AIM OF THE EXERCISE: An exact transcription of the entries is required, with none of the pictures carried over.

■ ■ ■ ■

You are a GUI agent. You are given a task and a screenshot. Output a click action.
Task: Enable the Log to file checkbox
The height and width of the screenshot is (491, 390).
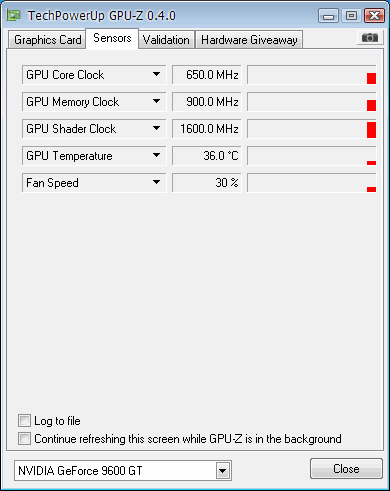[24, 421]
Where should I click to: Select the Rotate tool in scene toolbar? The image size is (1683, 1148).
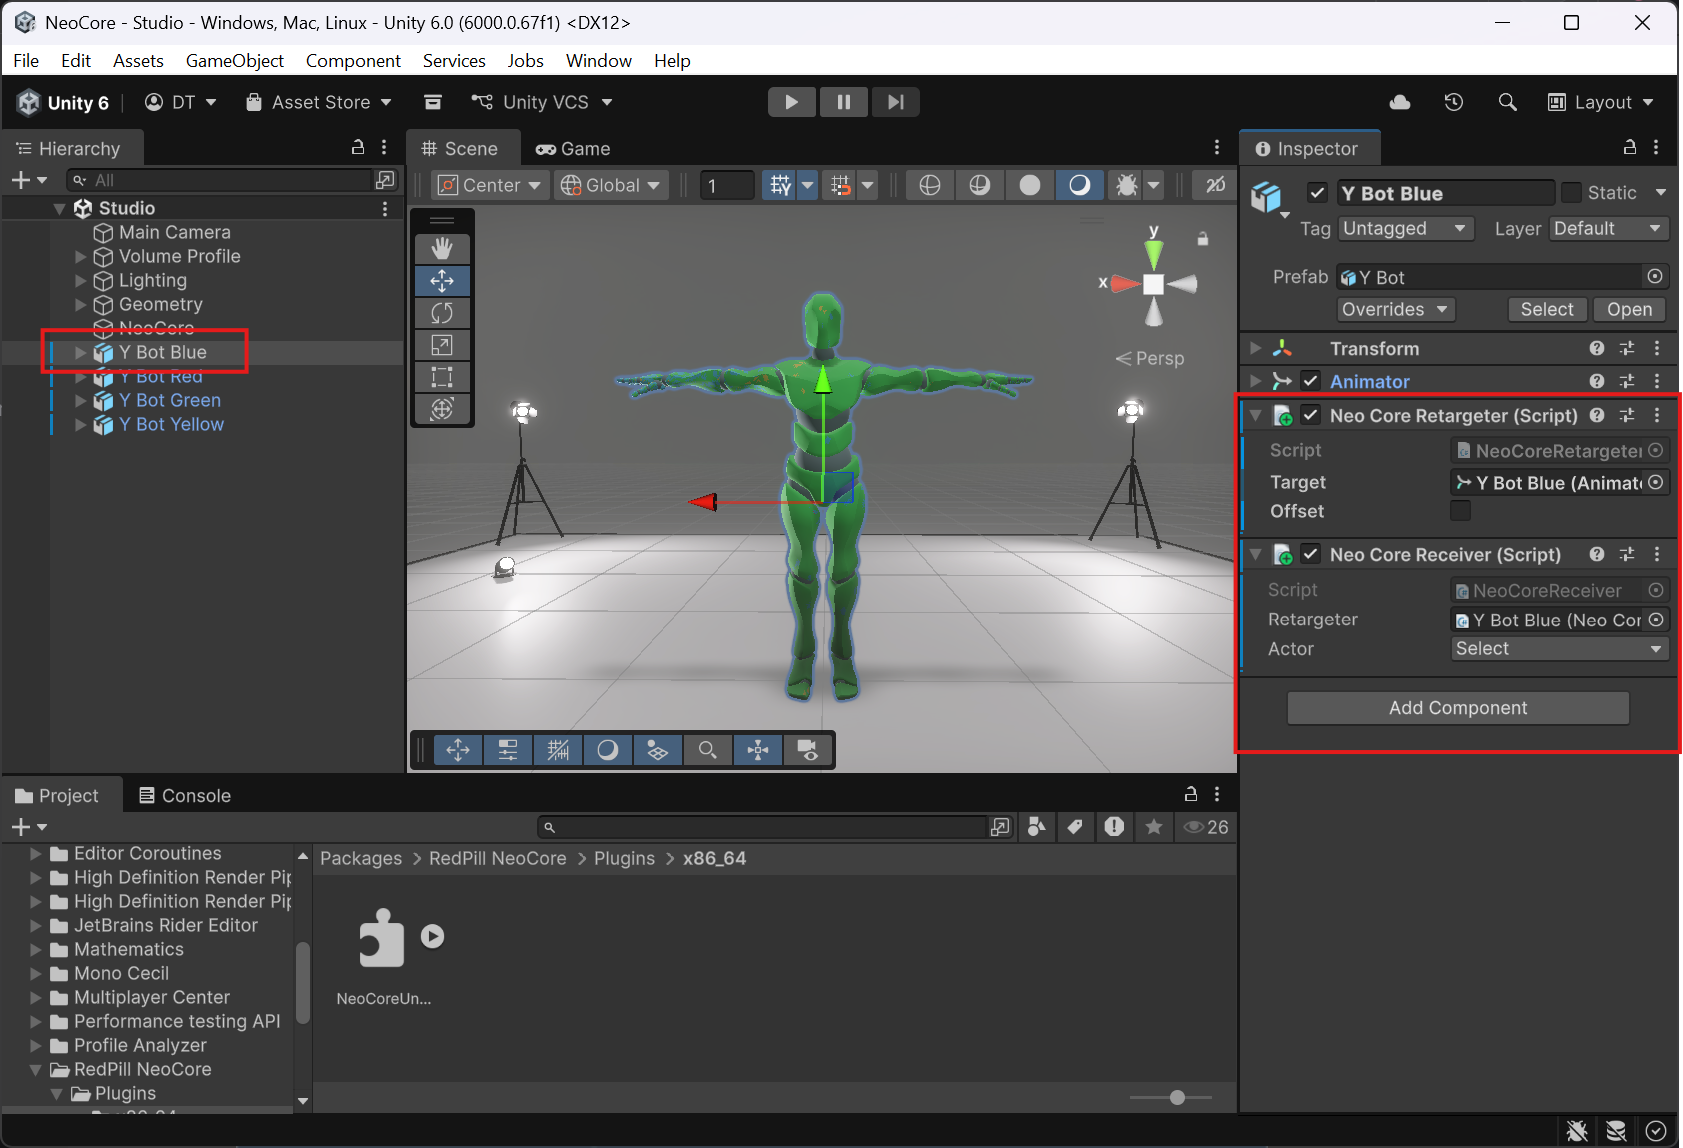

■ ■ ■ ■

PROBLEM SOLUTION:
You are a GUI agent. You are given a task and a screenshot. Output a click action.
Task: Enable the Log to file checkbox
The height and width of the screenshot is (491, 390).
[24, 421]
Where should I click to: Select the Rotate tool in scene toolbar? The image size is (1683, 1148).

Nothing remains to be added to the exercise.